The Freedom of BACnet

Nov. 21, 2005
BACnet open protocol is front and center at conference

The BACnet Conference & Expo 2005, held Oct. 23-25 in Nashville, TN, more than met its objective to educate end-users, mechanical system design professionals, and integrators on the benefits of the BACnet® open protocol.

The conference opened with an impressive keynote address delivered by the leaders of the Atlanta-based American Society of Heating, Refrigerating and Air-Conditioning Engineers (ASHRAE) BACnet Committee, the BACnet Manufacturers Association (BMA), and the BACnet Interest Group of North America (BIG-NA), discussing how BACnet is delivering “more freedom than ever.” During the keynote, Ron Sharpe, vice president of BIG-NA, had the honor of unveiling the plans of BIG-NA and BMA to merge and form BACnet Intl. According to Sharpe, those affiliated with BACnet will now converge in a single organization that has both producers and end-users; as a result, the process of translating new market needs from the end-user to real BACnet solutions from the vendors should accelerate.

Following the keynote address, more than 30 representatives from controls manufacturers and consulting engineering firms testified regarding their strong commitment to BACnet. During one of the general sessions, a panel of end-users and an integrator discussed how they apply BACnet to their sites. A session featuring an introduction to BACnet Web Services/XML informed the audience about BACnet’s ability to tie in utilities, financial systems, work order systems, and other enterprise-level systems into BACnet and share data between them for a more efficient, coordinated facility.

The entire exhibit hall was connected using Ethernet, and each vendor had the ability to demonstrate interoperability between BACnet devices. The high point of this interconnectivity was a live interoperability demo conducted by Grant Wichenko of Appin Associates. Six 42-inch plasma screens were lined up to display 12 BACnet front-end systems from Alerton, Automated Logic, Cimetrics, Delta Controls, Gridlogic, Invensys, KMC Controls, Lithonia, Reliable Controls, Siemens, and TAC, as well as BACnet devices from ABB, Veris Industries, and Viconics. Here, the audience was able to see BACnet and its five interoperable areas in action. During just a few hours of set-up for the demo, schedules were edited and calendars were created, objects were discovered, alarms were generated and distributed to every workstation, loops were displayed, graphics showed values dynamically updating, and devices were reloaded - all live and all on the fly.

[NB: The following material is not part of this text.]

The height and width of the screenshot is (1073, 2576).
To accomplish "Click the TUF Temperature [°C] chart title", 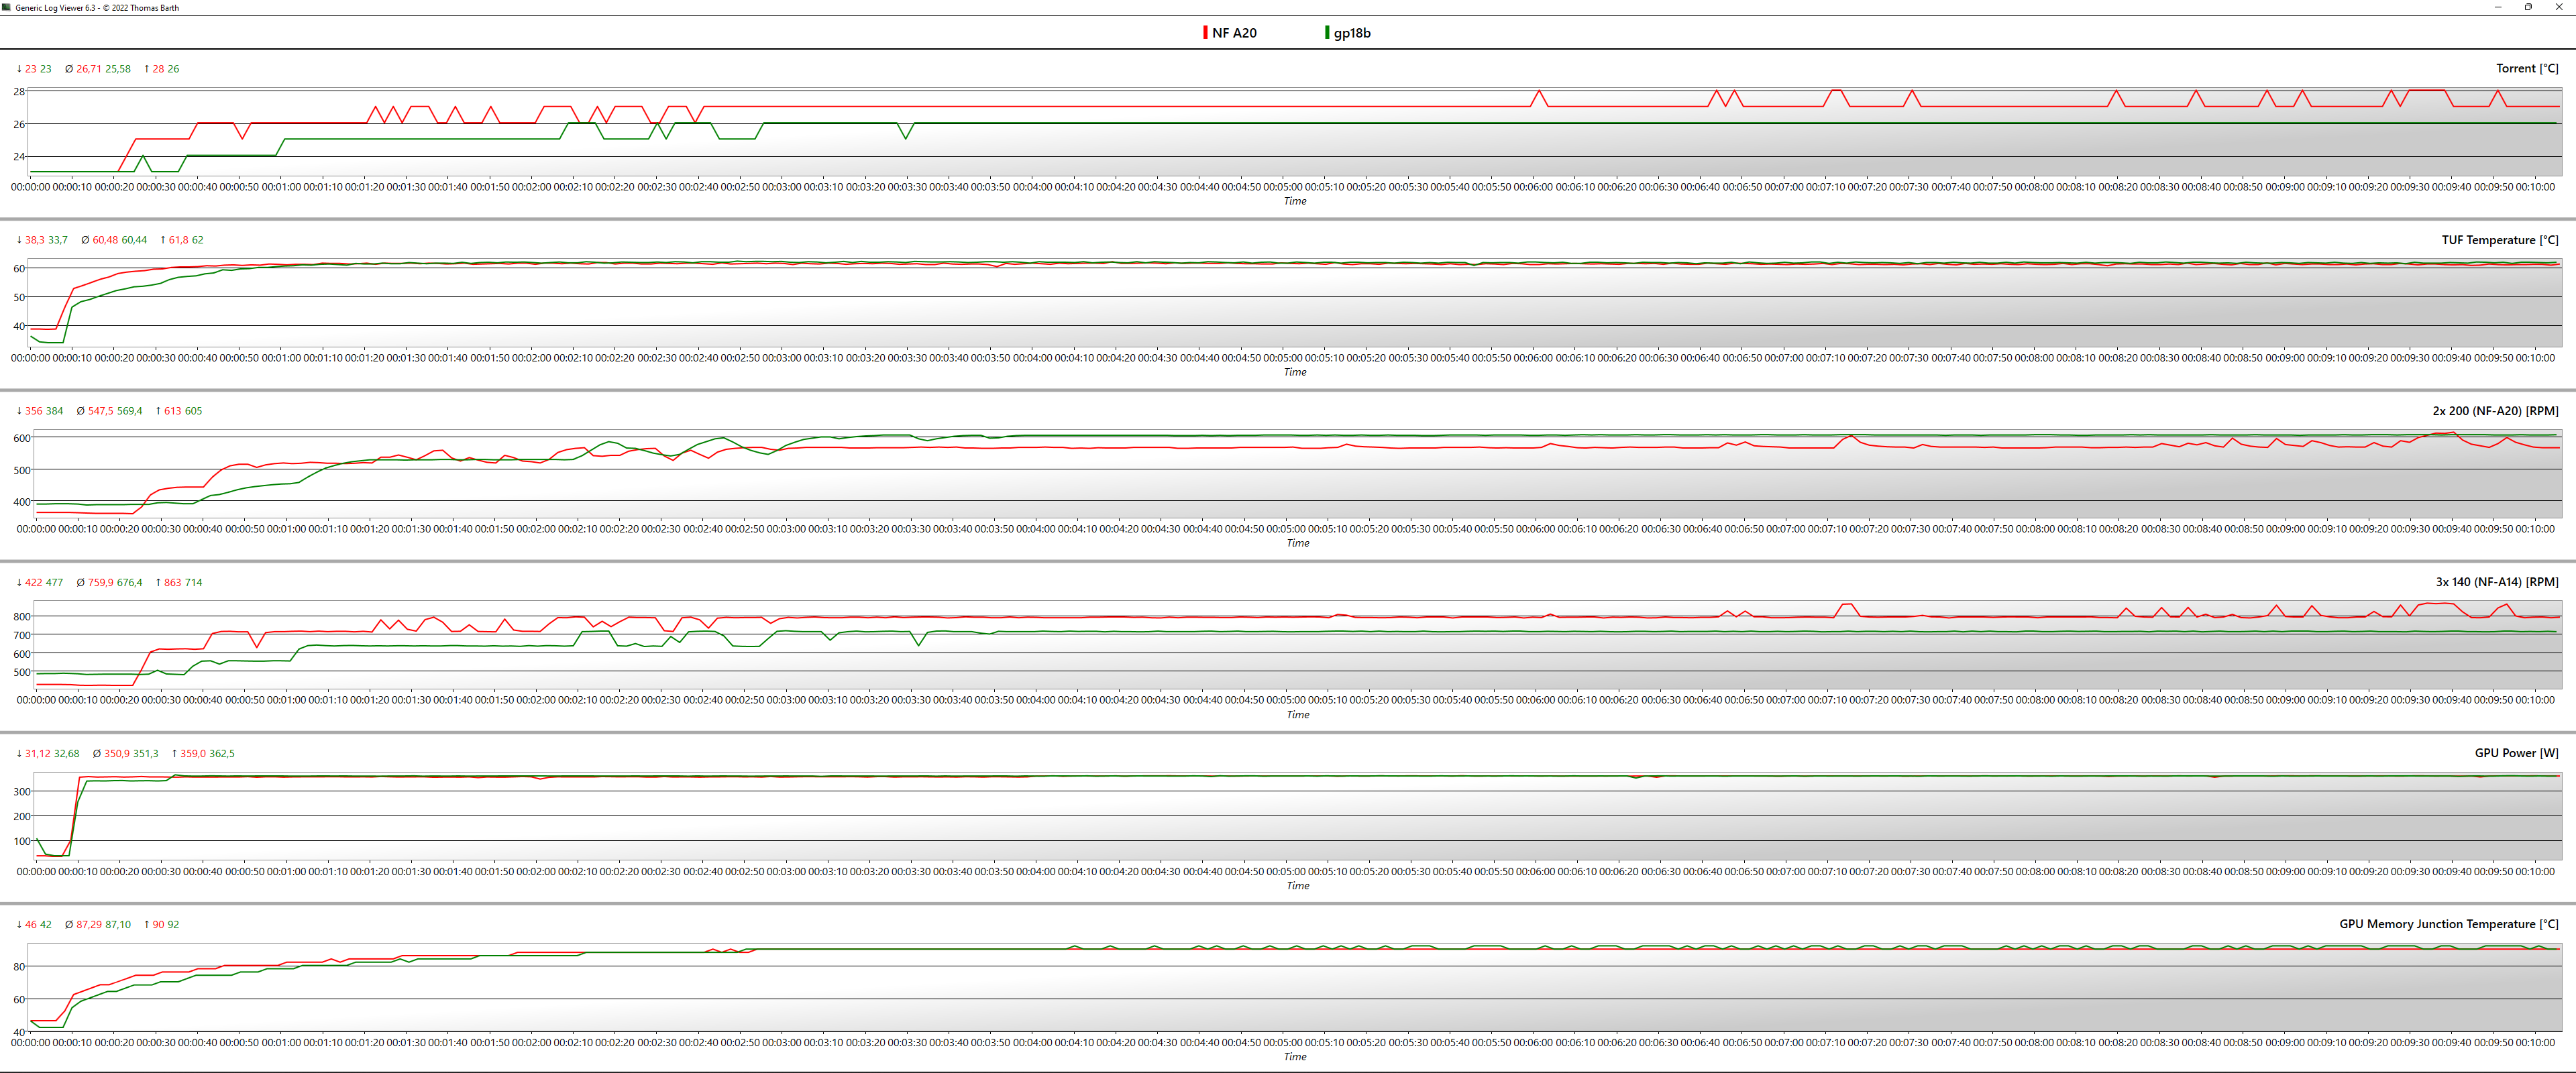I will pyautogui.click(x=2499, y=240).
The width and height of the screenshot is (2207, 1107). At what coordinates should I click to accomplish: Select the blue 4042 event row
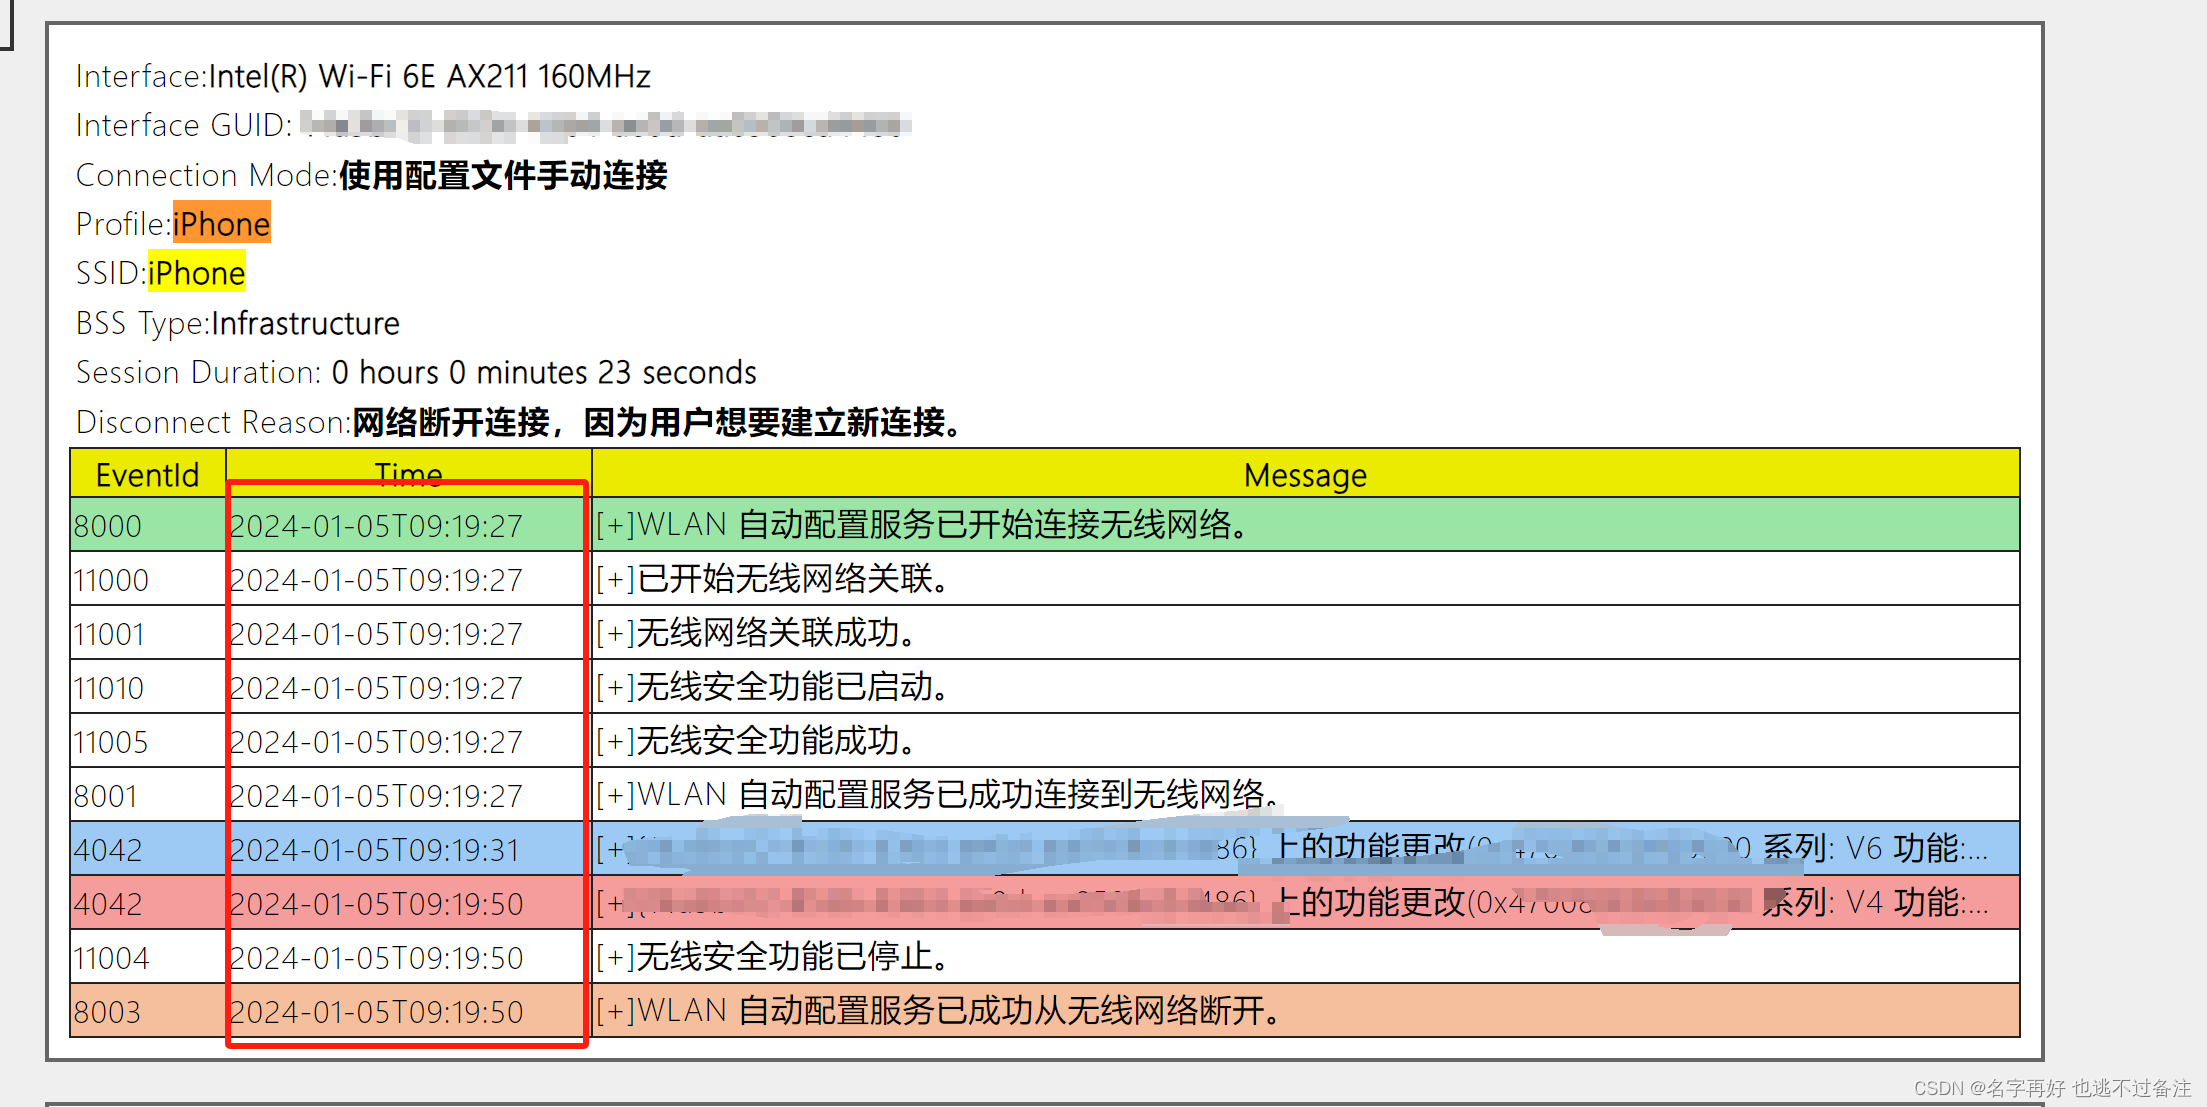click(x=108, y=849)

A presentation on the future of BACnet by BACnet Committee Chairman Bill Swan featured the new BACnet objects that will soon go out for public review, including the structured view object and load control object, which is designed to aid with equipment load shedding. Swan also spoke of the working groups who are enhancing the standard in the areas of XML, network security, utility integration, lighting applications, access control, intrusion detection, CCTV, new IP technologies (such as IPv6 and BACnet HTTP), and the newly formed Inter-configuration Working Group.

Next, Jim Lee, past president of BMA, explained to attendees that BACnet is a tool that addresses the hottest concerns of building owners: continuous commissioning, enterprise energy management, enterprise management of building operations, and maintenance management.

At the close of the conference, Brady Nations of Johnson Controls offered a summary, noting that the BACnet standard is recognized by ASHRAE, ANSI (American National Standards Institute), and ISO (International Organization of Standards) and that the future of BACnet will be exciting, with “more freedom to come” for building owners.